American actress (born 1963)

Phoebe Belle Cates Kline (born July 16, 1963) is an American businesswoman and retired actress and model. She appeared in the films Paradise (1982), Fast Times at Ridgemont High (1982), Gremlins (1984), Gremlins 2: The New Batch (1990), Drop Dead Fred (1991) and Princess Caraboo (1994). In 2005, she founded the Blue Tree boutique.

== Early life==
Cates was born on July 16, 1963, in New York City, to a family of television and Broadway production insiders. She is the daughter of Lily and Joseph Cates ( Katz), who was a major Broadway producer and a pioneering figure in television, and who helped create The $64,000 Question. Her uncle, Gilbert Cates, produced numerous television specials, often in partnership with Cates's father, as well as several annual Academy Awards shows. Her father was Jewish and her mother was Catholic. Cates is of Eurasian or mixed European and Asian descent. Her mother was born in Shanghai, China to a family of Chinese-Filipino heritage. Cates's father was Russian Jewish from Manhattan. Cates has a sister.

Cates attended the Professional Children's School and the Juilliard School. A few years later, she wanted to become a dancer, and eventually received a scholarship to the School of American Ballet, but quit after a knee injury at age 14.

== Career ==
At age ten, Cates started modeling, appearing in Seventeen and other teen-oriented magazines, and began a short, successful career as a model. She said that she disliked the industry: "It was just the same thing, over and over. After a while, I did it solely for the money." As a teen model, Cates appeared on the cover of Seventeen magazine four times, first in the April 1979 issue.
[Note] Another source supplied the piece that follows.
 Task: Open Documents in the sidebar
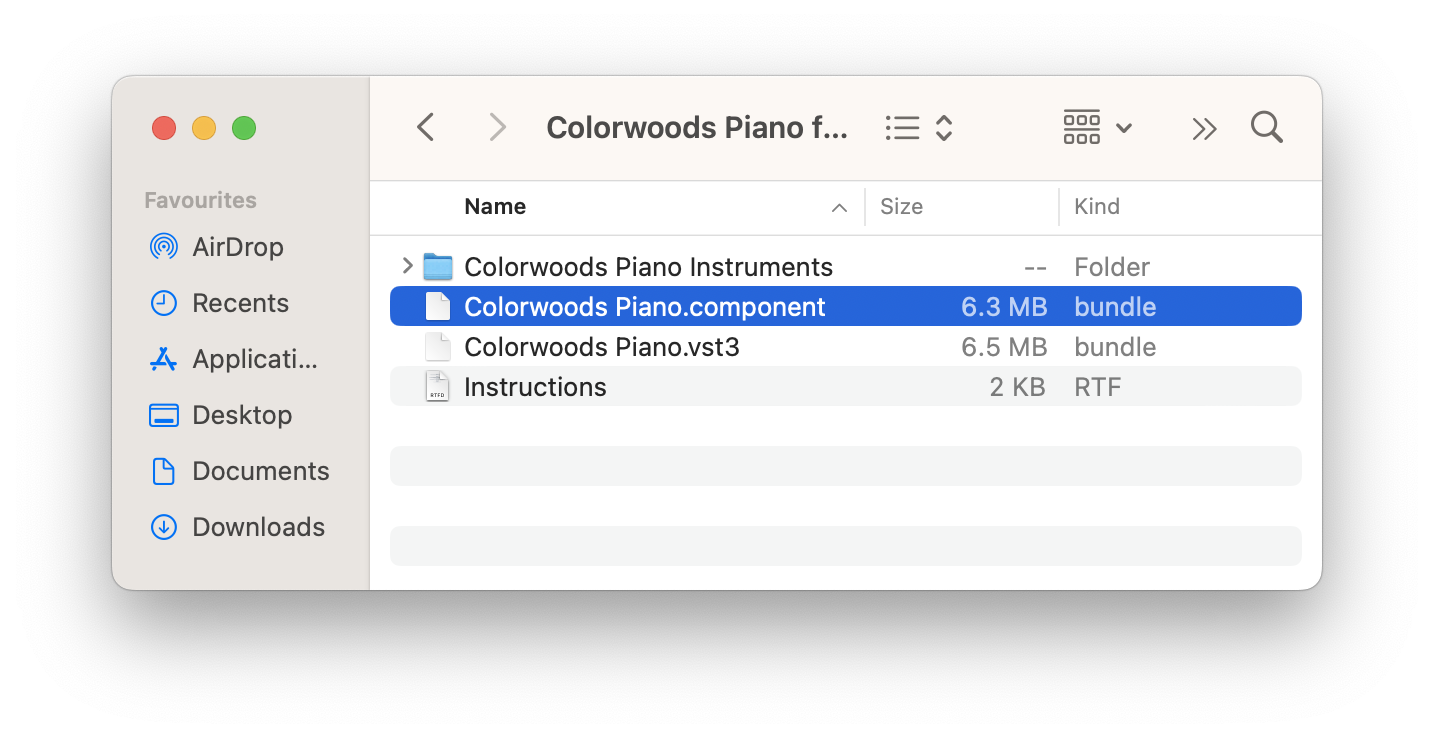click(x=260, y=471)
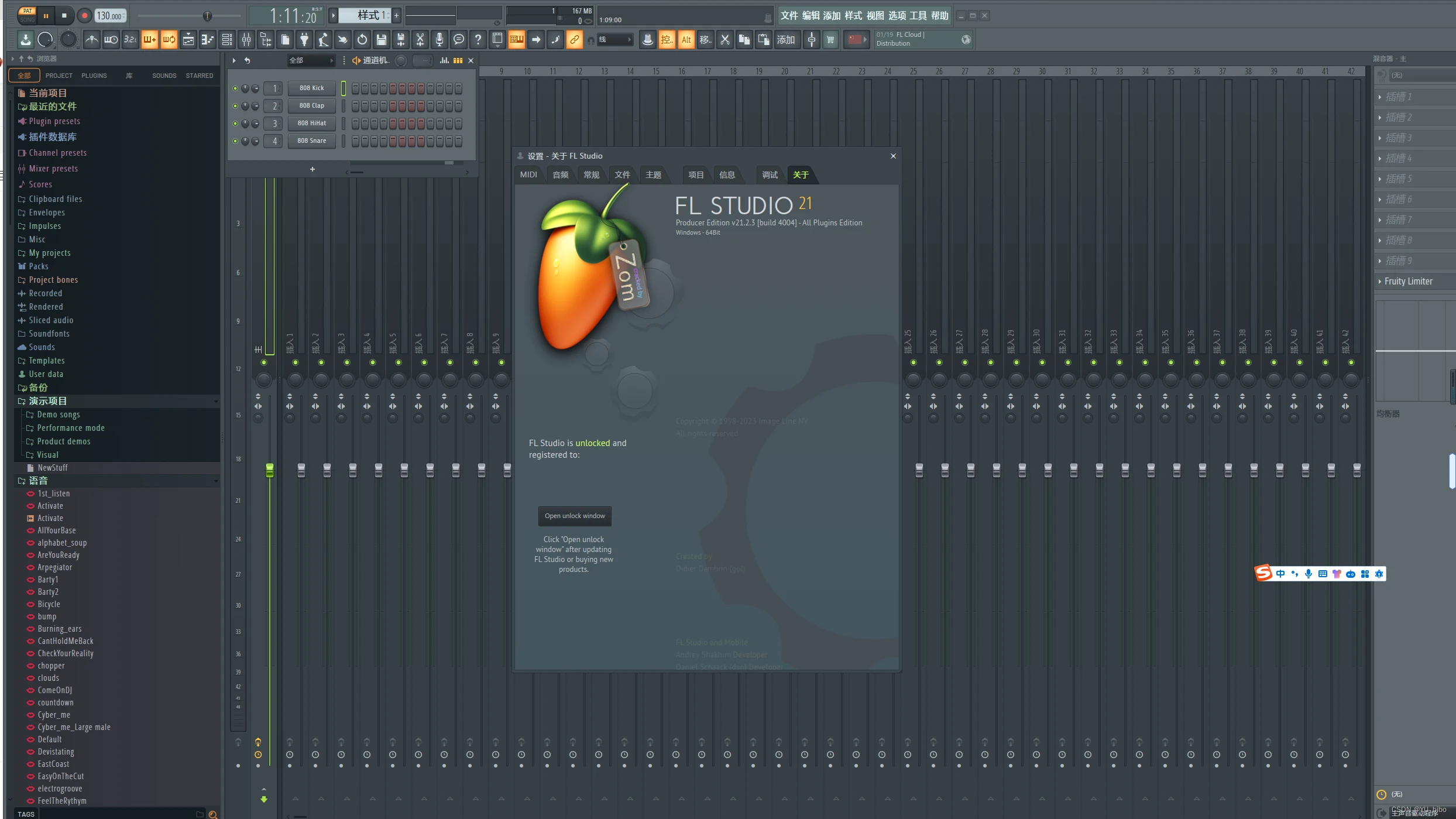Viewport: 1456px width, 819px height.
Task: Click the Open unlock window button
Action: point(575,516)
She appeared within the magazine as well, on the editorial pages in 1979 and 1980. Dissatisfied with modeling, Cates decided to pursue acting.

Cates was offered her first part in the movie Paradise (1982) after a screen test in New York. She was uncertain about the nudity the role required, but her father encouraged her to take the job.
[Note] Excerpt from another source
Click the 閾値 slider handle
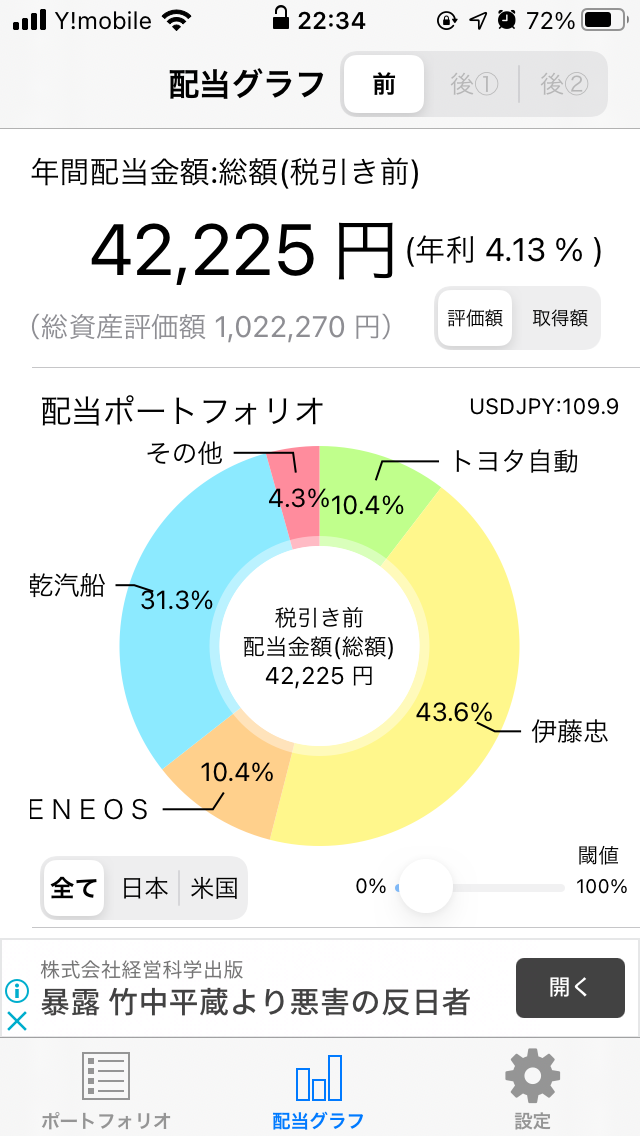This screenshot has width=640, height=1136. tap(426, 886)
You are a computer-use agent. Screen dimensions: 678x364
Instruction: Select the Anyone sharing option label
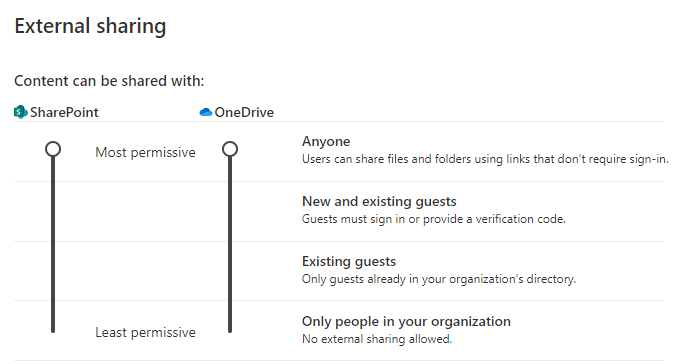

Paradise was filmed in Israel from March to May 1981. In the film, Cates performed several full-frontal nude scenes and several rear scenes aged 17. The movie had a plot similar to The Blue Lagoon. She also sang the film's theme song and recorded an album of the same name. In a 1982 interview, she recalled having trouble with the career change: As a model, she had to be conscious of the camera; but as an actress, she could not. She later regretted being in the film: "What I learned was never to do a movie like that again." She claimed that the film's producers used a body double to film nude close-ups of her character without telling her. According to her co-star Willie Aames, "She will have nothing to do with the film. She's really upset about it. She won't do any promotion with me."

Later that year, Cates starred in Fast Times at Ridgemont High (1982), featuring what Rolling Stone has described as "the most memorable bikini-drop in cinema history". She said that she had "the most fun" filming that movie.
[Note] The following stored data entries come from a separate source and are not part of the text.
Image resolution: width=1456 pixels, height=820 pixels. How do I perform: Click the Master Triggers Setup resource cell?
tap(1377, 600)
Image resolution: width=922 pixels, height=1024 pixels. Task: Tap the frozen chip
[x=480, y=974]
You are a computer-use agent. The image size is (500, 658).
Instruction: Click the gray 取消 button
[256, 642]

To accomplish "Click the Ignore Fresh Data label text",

The next year, Cates was in the comedy Private School (1983), co-starring Matthew Modine and Betsy Russell, in which she sang on two songs of the film's soundtrack: "Just One Touch" and "How Do I Let You Know".

In 1984, Cates starred in the TV mini-series Lace, based on a novel by Shirley Conran. She played the role of Lili "to get away from a sameness in her movie portrayals". During her audition, she so impressed the writer that he wanted to hire her on the spot. She struggled with the portrayal of a bitter movie star because, despite her character's vicious persona, she wanted the audience to sympathize with her. She did not read Conran's novel, on which the movie was based because she did not want to have a "fixed image". Her best-known line in the film, "Which one of you bitches is my mother?", was named the greatest line in television history by TV Guide in 1993. She also starred in the sequel mini-series Lace II.

Later that same year, Cates co-starred in the box office hit Gremlins for executive producer Steven Spielberg, the highest-grossing film of her career. She reprised her role of Kate Beringer in the sequel Gremlins 2: The New Batch.

In June 1984, Cates made her stage debut in the Off-Broadway play The Nest of the Wood Grouse, a comedy by Soviet writer Viktor Rozov, at the Joseph Papp Public Theater. Cates said that while doing the play she "felt a certain freedom and a certain connection with acting that I had never really felt before". Cates appeared Off-Broadway again two years later in Rich Relations, written by David Henry Hwang, at the Second Stage Theatre. In December 1989, Cates made her Broadway debut in a revival of Paddy Chayefsky's The Tenth Man at the Vivian Beaumont Theater.

In 1988, Cates told an interviewer, "There are simply not that many good parts in film", but that theater had "tons of good women's roles...I think of theater as what I like to do most...I've only felt happy as an actress for about two years. I rarely watch my film work."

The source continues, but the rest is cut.